On Instagram, DeFeo posted a masked-up picture from the hospital. Celebrity followers from the lacrosse world (Paul Rabil, Taylor Cummings, Myles Jones) and beyond (Miami Dolphins lineman Austin Jackson) sounded off in the comments to wish her well. She posted a picture of her mother driving her home. On Twitter (1,700 followers) she shouted out former USC teammate, sometimes videography partner, forever friend, and suddenly West Coast emergency contact, Izzy McMahon, for being there for her.
“I was really worried actually,” said McMahon, who did not know she was DeFeo’s emergency contact until she texted from the hospital. “You see all these athletes and people our age with complications. We think we’re not high risk. We think we’re just able to bounce back.”
In some ways, the posts were a return to form for DeFeo. She built her brand by chronicling very personal details of her wacky world, being a fish out of water plunked into paradise with 30 other East Coast laxers. The pandemic forced her to scale back. Her personal brand is fun, showing her, in her own words, “galivanting around LA.” Staying the course didn’t seem right.
Which isn’t surprising if you know DeFeo. She adapts. A few months before the pandemic started, she left behind her college lacrosse career to pursue her dreams full time. In addition to her personal brand, she’s found success shooting pro athletes with Spellman Performance and for the Premier Lacrosse League.
“It’s the best decision I ever made,” DeFeo said. “I love going to work every day. I love getting to tell their stories.”
That doesn’t mean the decision was easy. DeFeo felt like she had one foot in and one foot out as a college athlete. McMahon said if anyone else had started talking about leaving lacrosse to chase some dream, she might have talked them out of it. But DeFeo was different.

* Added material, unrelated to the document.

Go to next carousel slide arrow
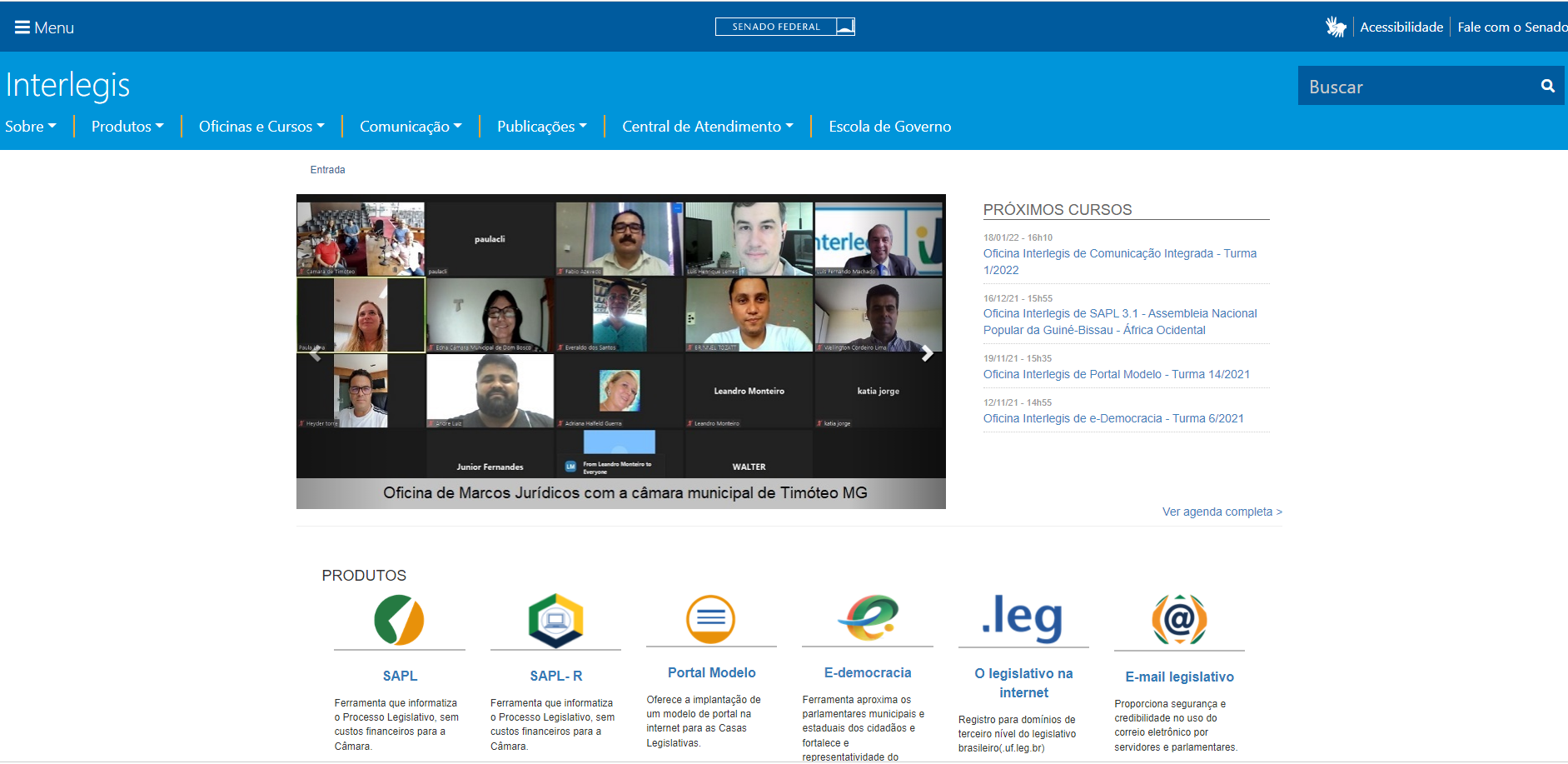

“I knew Katie had something she would love to do,” McMahon said. “And I said, ‘If this is what you really want and you have a plan, I’m all for you and I’m going to support you.’ People were already asking her to shoot these big opportunities, but she couldn’t take them. I knew she was going to be OK.”
USC provided the perfect setting to chase her dream. Hollywood is just around the corner. There are elite athletes everywhere. But when DeFeo committed as a high school sophomore out of Severna Park (Md.), she had no idea what she wanted to do.
DeFeo had always had a camera in her hand. Ever since she was 10, when she got a little flip camera for Christmas and put a video of her dad making Thanksgiving turkey on YouTube (63,500 subscribers).
Music videos with friends followed. “Call Me Maybe.” The usual preteen fare. A video set to that song by Iyaz stands out, years later. She reversed each scene to show her friends dancing backward. Replays for “Replay.”
“I literally thought it was the most creative thing in the world,” DeFeo said. “I thought it was like groundbreaking stuff.”
She laughed, but it was an early indication of the groundbreaking stuff she was capable of. At USC, DeFeo would walk around with her friends — a group of lax girls with the same interests, from the same lacrosse towns back East, rolling through a literal paradise — and realize someone had to chronicle it.